99-year-old house in Kuna comes down to make way for new AutoZone store


A demolition crew tore down a 99-year-old house on Thursday at the northeast corner of Orchard Avenue and East Avalon Street on the 1.3-acre parcel of land where an AutoZone store is being built. ESI Construction is building the 7,147-square-foot AutoZone building, which received approval from the Kuna Design Review Committee in November. Expected completion date of the store is April, according to ESI Construction. AutoZone has three stores in Boise, one store in Meridian, as well as stores in Nampa, Caldwell, Emmett and Homedale. AutoZone joins NAPA Auto Parts, which operates a store at 279 W. Main St. downtown. All AutoZone stores are owned by the company — there are no franchises.

3 comments:

slfisher said...

Wow, I never knew that house was that old. It looked pretty nondescript. I'm not sure that anyone's ever lived in it in the time that I've been here. How'd you find out it was 99 years old and do you know anything more about it? It might have been one of the oldest houses left in Kuna.

Scott McIntosh said...

Ada county assessor records show it was built in 1913, and Jim Russell also told me it was actually six months shy of turning 100.

slfisher said...

Oh, yes, I looked it up too. I guess I was just wondering how you came to know, or whether just for the heck of it you'd looked it up and found out or what.
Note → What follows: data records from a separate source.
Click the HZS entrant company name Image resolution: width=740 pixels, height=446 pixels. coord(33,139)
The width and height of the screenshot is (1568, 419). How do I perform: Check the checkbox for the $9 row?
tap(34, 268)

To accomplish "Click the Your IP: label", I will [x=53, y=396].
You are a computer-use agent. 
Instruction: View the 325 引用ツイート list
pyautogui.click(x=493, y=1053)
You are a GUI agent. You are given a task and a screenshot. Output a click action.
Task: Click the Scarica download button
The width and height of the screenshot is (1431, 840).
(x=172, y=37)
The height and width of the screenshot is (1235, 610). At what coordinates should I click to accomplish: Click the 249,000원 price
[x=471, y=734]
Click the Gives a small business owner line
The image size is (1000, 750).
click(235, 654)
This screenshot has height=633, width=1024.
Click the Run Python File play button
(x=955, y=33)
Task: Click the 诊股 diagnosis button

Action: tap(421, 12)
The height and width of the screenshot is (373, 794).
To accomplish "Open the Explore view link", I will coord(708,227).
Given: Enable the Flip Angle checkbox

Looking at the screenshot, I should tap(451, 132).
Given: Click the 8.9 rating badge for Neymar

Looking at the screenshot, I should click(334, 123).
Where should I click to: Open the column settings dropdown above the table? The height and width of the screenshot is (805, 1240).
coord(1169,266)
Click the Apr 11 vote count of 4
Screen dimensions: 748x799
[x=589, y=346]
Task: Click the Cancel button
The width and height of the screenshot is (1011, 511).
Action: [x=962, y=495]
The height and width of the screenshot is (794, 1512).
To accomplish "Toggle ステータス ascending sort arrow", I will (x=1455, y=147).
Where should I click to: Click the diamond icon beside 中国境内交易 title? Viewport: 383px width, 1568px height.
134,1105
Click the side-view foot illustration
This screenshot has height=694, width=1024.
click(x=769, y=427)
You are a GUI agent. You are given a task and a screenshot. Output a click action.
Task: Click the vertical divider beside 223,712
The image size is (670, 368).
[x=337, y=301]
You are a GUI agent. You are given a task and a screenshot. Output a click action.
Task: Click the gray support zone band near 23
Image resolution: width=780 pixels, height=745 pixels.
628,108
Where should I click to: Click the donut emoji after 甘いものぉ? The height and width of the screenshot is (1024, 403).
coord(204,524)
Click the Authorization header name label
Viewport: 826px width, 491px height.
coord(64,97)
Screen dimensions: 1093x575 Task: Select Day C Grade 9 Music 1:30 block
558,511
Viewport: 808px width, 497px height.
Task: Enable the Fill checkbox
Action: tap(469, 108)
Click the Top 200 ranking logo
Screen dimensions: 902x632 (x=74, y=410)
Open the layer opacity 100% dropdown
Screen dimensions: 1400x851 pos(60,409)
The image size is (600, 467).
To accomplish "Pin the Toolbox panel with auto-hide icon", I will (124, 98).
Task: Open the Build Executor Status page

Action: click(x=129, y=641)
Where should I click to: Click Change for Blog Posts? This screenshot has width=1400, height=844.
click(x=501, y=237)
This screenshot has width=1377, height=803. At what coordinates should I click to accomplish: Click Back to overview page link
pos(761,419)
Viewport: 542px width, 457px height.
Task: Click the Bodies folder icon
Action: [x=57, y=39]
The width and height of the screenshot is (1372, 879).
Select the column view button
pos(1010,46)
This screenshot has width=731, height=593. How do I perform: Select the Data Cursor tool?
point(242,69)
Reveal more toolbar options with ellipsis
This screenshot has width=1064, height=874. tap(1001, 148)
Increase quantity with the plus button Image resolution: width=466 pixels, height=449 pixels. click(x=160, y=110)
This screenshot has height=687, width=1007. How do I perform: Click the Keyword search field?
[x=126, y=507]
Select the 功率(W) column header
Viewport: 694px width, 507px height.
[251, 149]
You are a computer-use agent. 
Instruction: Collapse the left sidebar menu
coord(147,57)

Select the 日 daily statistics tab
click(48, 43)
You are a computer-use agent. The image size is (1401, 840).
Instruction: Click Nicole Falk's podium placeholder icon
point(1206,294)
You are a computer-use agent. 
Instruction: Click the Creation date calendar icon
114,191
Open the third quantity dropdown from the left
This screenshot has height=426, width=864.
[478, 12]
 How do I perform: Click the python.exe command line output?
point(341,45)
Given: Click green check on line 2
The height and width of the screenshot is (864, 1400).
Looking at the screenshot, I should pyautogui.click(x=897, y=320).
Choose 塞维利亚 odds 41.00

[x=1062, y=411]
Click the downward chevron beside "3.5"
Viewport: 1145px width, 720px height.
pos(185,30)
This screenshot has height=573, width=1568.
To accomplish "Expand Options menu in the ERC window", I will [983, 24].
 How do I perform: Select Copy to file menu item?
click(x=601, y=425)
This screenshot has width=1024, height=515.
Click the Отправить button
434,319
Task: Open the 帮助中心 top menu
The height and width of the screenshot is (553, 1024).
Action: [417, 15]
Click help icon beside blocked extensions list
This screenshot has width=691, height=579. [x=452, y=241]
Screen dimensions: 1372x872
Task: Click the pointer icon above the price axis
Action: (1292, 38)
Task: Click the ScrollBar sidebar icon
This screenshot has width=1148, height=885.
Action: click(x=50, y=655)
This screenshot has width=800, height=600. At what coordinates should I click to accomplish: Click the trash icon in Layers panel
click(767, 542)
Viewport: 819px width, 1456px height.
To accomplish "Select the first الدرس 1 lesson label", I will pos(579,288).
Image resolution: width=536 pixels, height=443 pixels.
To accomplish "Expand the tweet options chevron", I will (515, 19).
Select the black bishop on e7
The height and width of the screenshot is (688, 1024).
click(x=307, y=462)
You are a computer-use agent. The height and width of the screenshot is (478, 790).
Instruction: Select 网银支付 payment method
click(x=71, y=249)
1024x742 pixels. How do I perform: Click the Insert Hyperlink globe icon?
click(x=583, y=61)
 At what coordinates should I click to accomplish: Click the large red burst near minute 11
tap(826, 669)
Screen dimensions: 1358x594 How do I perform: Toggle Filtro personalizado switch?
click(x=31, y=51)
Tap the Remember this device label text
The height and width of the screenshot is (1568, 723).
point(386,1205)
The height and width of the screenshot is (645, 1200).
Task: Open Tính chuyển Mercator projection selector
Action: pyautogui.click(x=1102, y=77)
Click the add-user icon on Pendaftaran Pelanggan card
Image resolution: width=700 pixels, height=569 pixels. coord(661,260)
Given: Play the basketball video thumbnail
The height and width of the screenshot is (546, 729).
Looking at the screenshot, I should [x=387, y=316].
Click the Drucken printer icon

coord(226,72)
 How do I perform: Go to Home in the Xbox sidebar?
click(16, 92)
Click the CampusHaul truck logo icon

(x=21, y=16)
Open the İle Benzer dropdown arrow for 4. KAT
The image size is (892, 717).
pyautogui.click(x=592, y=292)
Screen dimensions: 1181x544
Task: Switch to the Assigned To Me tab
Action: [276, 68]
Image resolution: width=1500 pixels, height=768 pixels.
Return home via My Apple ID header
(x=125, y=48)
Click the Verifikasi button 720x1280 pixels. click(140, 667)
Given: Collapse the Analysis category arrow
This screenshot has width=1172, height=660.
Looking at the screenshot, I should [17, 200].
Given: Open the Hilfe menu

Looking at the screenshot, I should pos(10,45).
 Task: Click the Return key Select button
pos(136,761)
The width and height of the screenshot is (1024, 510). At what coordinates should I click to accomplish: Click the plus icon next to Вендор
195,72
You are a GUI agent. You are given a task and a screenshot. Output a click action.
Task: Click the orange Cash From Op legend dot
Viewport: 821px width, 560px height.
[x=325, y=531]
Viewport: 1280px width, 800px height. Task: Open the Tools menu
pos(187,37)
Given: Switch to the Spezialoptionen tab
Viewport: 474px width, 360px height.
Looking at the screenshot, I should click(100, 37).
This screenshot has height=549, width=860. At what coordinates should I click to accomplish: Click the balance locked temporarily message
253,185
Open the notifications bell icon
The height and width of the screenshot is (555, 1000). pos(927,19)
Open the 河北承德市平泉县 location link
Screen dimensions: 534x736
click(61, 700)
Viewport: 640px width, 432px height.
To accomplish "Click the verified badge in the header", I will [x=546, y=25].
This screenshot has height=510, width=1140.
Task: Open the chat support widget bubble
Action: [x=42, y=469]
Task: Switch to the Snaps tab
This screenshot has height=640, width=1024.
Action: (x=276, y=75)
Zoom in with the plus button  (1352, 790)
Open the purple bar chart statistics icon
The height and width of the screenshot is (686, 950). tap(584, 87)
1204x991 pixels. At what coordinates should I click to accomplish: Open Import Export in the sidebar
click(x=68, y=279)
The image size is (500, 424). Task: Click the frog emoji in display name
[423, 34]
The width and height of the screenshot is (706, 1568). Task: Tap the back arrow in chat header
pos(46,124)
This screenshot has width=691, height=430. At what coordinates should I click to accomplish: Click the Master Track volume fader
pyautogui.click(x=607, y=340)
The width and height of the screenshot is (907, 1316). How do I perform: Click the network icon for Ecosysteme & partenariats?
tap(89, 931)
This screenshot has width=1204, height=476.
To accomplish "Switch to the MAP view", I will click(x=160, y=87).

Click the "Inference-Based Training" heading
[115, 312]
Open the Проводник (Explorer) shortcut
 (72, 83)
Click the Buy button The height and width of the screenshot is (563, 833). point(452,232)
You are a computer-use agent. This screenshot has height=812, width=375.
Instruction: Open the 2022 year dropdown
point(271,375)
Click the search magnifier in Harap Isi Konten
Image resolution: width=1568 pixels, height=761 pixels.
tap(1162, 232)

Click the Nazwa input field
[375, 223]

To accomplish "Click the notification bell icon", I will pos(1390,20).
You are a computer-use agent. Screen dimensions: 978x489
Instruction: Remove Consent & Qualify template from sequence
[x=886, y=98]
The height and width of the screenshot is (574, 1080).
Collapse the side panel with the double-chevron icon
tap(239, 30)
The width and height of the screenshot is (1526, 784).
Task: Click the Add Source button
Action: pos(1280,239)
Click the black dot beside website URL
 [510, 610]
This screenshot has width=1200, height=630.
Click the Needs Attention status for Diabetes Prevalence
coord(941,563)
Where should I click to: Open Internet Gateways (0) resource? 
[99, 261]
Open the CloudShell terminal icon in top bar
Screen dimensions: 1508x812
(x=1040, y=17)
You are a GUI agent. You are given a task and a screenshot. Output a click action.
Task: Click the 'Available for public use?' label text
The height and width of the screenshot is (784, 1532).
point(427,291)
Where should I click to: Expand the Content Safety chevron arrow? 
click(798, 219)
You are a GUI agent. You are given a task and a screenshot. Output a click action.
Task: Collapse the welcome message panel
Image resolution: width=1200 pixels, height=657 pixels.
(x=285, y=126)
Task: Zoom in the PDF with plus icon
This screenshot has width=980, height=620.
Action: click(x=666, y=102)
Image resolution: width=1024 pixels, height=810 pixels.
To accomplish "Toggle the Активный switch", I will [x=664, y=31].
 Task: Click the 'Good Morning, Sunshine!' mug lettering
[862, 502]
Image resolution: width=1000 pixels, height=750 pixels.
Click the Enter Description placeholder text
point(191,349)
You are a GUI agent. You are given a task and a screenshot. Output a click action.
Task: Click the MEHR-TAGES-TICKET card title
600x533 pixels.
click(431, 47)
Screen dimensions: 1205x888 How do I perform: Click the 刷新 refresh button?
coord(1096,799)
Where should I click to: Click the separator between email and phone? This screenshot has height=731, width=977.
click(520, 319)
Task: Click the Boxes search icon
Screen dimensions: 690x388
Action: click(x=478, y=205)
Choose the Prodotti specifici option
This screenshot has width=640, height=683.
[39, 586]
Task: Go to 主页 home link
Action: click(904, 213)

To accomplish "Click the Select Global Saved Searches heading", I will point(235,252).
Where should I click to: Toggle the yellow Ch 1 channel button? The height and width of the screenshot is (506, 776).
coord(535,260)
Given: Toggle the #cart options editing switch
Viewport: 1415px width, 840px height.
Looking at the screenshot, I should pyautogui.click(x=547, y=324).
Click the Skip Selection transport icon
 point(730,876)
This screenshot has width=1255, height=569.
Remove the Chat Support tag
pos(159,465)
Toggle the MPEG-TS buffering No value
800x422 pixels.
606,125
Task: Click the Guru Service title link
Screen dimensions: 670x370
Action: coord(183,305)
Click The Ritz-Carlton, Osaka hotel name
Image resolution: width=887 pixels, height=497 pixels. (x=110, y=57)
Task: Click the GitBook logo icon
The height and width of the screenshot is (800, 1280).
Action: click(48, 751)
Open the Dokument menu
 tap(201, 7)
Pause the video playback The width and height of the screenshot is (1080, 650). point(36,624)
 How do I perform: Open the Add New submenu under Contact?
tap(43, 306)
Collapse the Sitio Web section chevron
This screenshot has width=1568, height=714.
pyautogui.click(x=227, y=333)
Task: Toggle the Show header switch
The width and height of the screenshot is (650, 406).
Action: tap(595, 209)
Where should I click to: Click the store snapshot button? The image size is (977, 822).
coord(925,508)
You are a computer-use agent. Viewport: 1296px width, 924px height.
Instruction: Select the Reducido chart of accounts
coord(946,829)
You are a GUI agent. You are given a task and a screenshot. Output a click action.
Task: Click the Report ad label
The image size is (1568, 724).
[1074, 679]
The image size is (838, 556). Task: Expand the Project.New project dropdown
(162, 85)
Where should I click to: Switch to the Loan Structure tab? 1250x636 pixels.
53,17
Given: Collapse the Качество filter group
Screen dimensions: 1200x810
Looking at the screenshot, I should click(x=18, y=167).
If you looked up the assessor's records, then you saw it was part of the Avalon Tract, after which we get the name Avalon Road (not to mention Orchard). After the town of Kuna was platted, what we now think of as downtown, in 1909 and 1911 several multiple hundred acre parcels were added on at that part with the intention of growing fruit. Hundreds of acres of apples, and people figured they'd strike it rich.

I'm not sure whether it was the heat/dryness, or simply oversupply, but the trees just couldn't make a going concern and they were eventually all taken down. You'd never know now, would you?

If that house was built in 1913, it must have been one of the earliest houses on the orchard tracts. I don't remember running into it in the records, but I'll look them over.